本文链接：https://blog.csdn.net/Engine_Treasure/article/details/107011482

你好，欢迎收看试行第二期的每周 AI 速递。这是 2020 年的第 26 周。魔幻的一年快要过去一半了，你是否准备好迎接另一半了呢？

本周我照例为你筛选有价值的内容，共 12 条。

【新闻】ACL2020 公布录用论文
【博客】一个顶刊审稿人的审稿体验，两个字：享受
【博客】使用强化学习构建交易系统的经验之谈
【视频】正弦函数作为激活函数，表示自然信号的能力地表最强
【视频】计算机视觉的未来在于自监督学习
【项目】NLP 学习路线图
【项目】收集了 545 个数据集的 NLP 数据库
【项目】NLE，一个强化学习游戏环境
【论文】How Context Affects Language Models' Factual Predictions
【论文】Deep Learning Based Text Classification: A Comprehensive Review
【论文】Stolen Probability: A Structural Weakness of Neural Language Models
【论文】Building One-Shot Semi-supervised (BOSS) Learning up to Fully Supervised Performance

PS: 部分内容可能是更早之前发表的，但是在过去的一周火起来的。

????NEWS

ACL2020 公布录用论文

地址: https://www.aclweb.org/anthology/events/acl-2020/

标签: NLP, ACL

每一场顶会都是一场盛宴，而每一次录用论文的放榜都是一次狂欢。????

ACL 2020 共收到 3429 份投稿，录用 779 篇（录用率 22.7%）。两年前的 ACL 2018 共收到 1544 份投稿，录用 384 篇。是不是和我在《存量阅读+增量阅读，助你在学术的海洋上乘风破浪》中说的一样，顶会论文的投稿量和录用论数两年翻一番呢！我可以把这一发现命名为赵喧典定律吗？????

????BLOGS

一个顶刊审稿人的审稿体验，两个字：享受????

地址: https://ehudreiter.com/2020/06/22/i-enjoy-reviewing-for-tacl/

推荐人: @Felix Hill (DeepMind 研究员)

标签: NLP, TACL

Ehud Reiter 是 NLP 的顶级期刊 TACL 的审稿人。他非常享受为 TACL 审稿的过程，理由总结如下：

通过与作者恰当的沟通，审稿人能够进一步拔高论文
其他审稿人也都是资深的专家，因此能学到学到许多
按年审稿的方式（一年几篇）比一次性审多篇会议论文更愉快

从第三点来看，随着科技论文的激增，审稿人真是不堪重负了。NeurIPS2018 让本科生担任审稿人，也是一种妥协，而去年以来，许多会议都加长了从截稿到放榜的审稿时间，也是一种无奈。

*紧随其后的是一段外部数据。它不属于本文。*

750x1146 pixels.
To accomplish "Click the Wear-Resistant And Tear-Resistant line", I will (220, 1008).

作者在最后呼吁，TACL 的模式应该得到普及。在我看来，竟有点心酸。可行吗？

我自己看会议论文为主，不过也看过一些期刊论文，包括 TACL 的。虽然也不需要我来正名，但是 TACL 收录的论文质量是真的高，篇篇都是满分作文。我看过的为数不多的 TACL 论文恰好包括 Felix Hill 的文章。读之令人心旷神怡。这也是我 follow 他的直接原因。

使用强化学习构建交易系统的经验之谈

地址: https://dennybritz.com/blog/ai-trading/

作者: @Denny Britz (前谷歌大脑研究员)

标签: RL, AI

在这篇文章中，Denny 总结了他使用强化学习构建交易系统的经验。不多说了，感兴趣的同学看一看，尝试需谨慎。

VIDEOS

正弦函数作为激活函数，表示自然信号的能力地表最强

地址: https://www.youtube.com/watch?v=Q2fLWGBeaiI&feature=youtu.be

推荐人: @Geoffrey Hinton (深度学习三驾马车之一)

出品人: @Stanford Computational Imaging Lab

标签: 激活函数

时长: 10 分钟

CAPTION：很想让大家都看一看，我在原视频下方留言希望搬运到B站去，暂时没有回复。我先斩后奏下载了视频，侵删。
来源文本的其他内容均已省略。